ŞAHİNER N., SUNER S. C., Ayyala R. S.

COLLOIDS AND SURFACES B-BIOINTERFACES, cilt.177, ss.284-293, 2019 (SCI-Expanded) identifier identifier identifier

  • Yayın Türü: Makale / Tam Makale
  • Cilt numarası: 177
  • Basım Tarihi: 2019
  • Doi Numarası: 10.1016/j.colsurfb.2019.02.015
  • Dergi Adı: COLLOIDS AND SURFACES B-BIOINTERFACES
  • Derginin Tarandığı İndeksler: Science Citation Index Expanded (SCI-EXPANDED), Scopus
  • Sayfa Sayıları: ss.284-293
  • Anahtar Kelimeler: Hyaluronic acid particle, Microgel/nanogel, Porous particle, Degradable HA particle, Drug conjugation, HYDROGEL PARTICLES, CROSS-LINKING, RELEASE, SYSTEMS, ENCAPSULATION, DERIVATIVES, FABRICATION, MICROGELS
  • Çanakkale Onsekiz Mart Üniversitesi Adresli: Evet

Özet

Porous and degradable hyaluronic acid (HA) microparticles was synthesized in a single step using different ratio of crosslinker, divinylsulfone (DVS) ranging between 2.5 and 100% mole ratio of HA repeating unit.

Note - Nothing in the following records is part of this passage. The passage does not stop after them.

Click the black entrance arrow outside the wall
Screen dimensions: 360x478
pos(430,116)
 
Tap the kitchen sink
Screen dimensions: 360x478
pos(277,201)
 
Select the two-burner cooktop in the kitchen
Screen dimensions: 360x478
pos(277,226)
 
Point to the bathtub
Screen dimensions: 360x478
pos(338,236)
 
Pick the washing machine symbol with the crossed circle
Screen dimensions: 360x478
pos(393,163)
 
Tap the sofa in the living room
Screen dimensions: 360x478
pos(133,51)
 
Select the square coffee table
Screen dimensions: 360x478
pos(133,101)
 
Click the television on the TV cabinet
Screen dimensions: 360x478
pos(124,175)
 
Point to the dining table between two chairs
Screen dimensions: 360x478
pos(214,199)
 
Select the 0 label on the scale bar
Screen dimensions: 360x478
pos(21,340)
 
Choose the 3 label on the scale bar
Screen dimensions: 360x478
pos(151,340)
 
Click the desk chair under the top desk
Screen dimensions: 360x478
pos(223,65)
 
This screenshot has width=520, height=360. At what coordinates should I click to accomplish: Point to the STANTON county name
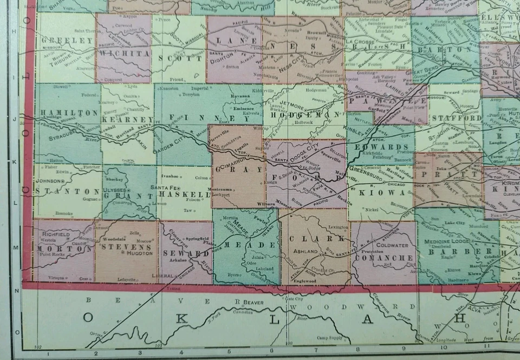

HA particles less than 25% (<= 10%) crosslinker ratio were found to be mesoporous and provided the highest surface area, calculated as 21.54 +/- 10.31 m(2)/g for 2.5% crosslinked HA particles via BET analysis. Hydrolytic degradation of 2.5% crosslinked HA microparticles in PBS (pH 7.4) and at 37.5 (sic)C revealed a linear weight loss up to 20 days and 94.5 +/- 4.5% weight loss for 30 days was attained. A wide spectrum antibiotic, Vancomycin as a model drug was loaded to mesoporous HA particles via directly loading from aqueous corresponding solution and by chemical conjugation method to obtain controllable and sustained release profiles from HA particles. Up to 168 h linear vancomycin release (50.5 +/- 4.2 mg/g) was accomplished from 2.5% DVS crosslinked HA particles.